1.      Bahwa isim nya itu terletak sebelum khabarnya, dan makna nafyi (menyangkal ) tidak hilang dengan dimasuki illa (إلا)
Illa adalah salah satu kata yang digunakan sebagai pengecualian (استثنى)
Contoh:
مَا اْلحُصُوْنُ مُنِيْعَةً (ما : حرف النفي يعمل عمل ليس – الحصون: اسم ما مرفوع بالضمة – منيعة: خبر ما منصوب بالفتحة)

2.      Dan disyaratkan pada amal laa(لا) selain ketentuan di atas itu isimnya (لا) dan khabarnya (لا) dua-dua nya dalam bentuk nakirah.
Contoh:
لَا شَارِعٌ مُزْدَحَمًا (لا : حرف نفي يعمل عمل ليس – شارع اسم لا مرفوع بالضمة – مزدحما: خبر لا منصوب بالفتحة)

3.      Laata (لات)adalah la nafiyah yang ditambahkan padanya itu ta’ taknis maftuhah. Dan banyak pada lisan orang arab hanya menyebutkan khabarnya saja sedangkan isimnya itu di buang.
Contoh:
((لَاتَ سَاعَةَ ندم)) والتقدير لات الساعة ساعة ندم






BAB III
PENUTUP
3.1 Kesimpulan
1. Haal adalah washf (sifat) yang fadlah (lebihan) lagi muntasabih (dinasabkan) dan memberi keadaan keterangan.
2. Isim yang terkena I’rab Nashab disebut Isim Manshub.
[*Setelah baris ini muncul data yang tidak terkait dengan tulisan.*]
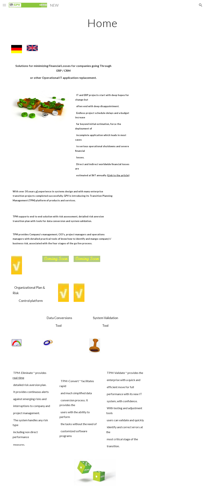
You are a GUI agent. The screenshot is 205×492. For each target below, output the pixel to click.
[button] (4, 5)
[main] (102, 22)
Yang menjadi Isim Manshub adalah semua Isim selain Fa’il atau Naib alFa’il dalam Jumlah Fi’liyyah.
3. Khabar kana adalah setiap khabar bagi mubtada yang di masuki kana atau salah satu saudaranya.
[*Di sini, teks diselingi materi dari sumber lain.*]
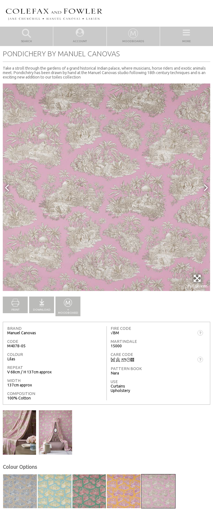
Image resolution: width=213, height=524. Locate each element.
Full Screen (197, 281)
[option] (106, 187)
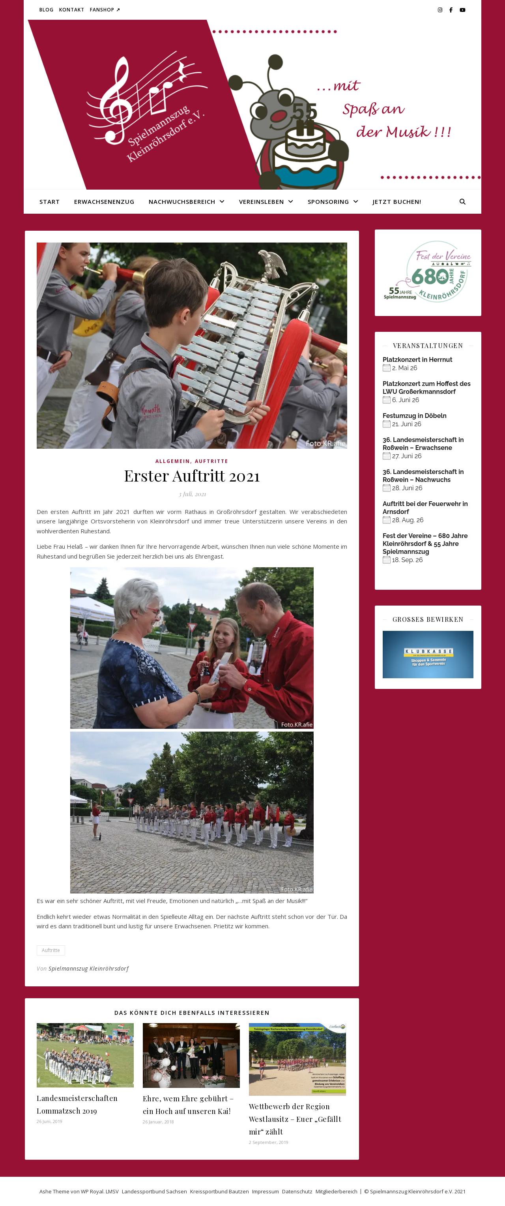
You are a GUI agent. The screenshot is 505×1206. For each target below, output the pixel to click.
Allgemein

Berdasarkan diskusi yang kami lakukan,kami menyimpulkan bahwa dalam mempelajari bab hal,khabar kana dan isin manshub memerlukan pemahaman yang besar dalam nahwu dan bahasa arab sehingga bab ini tidak bisa dipelajari begitu saja oleh pemula.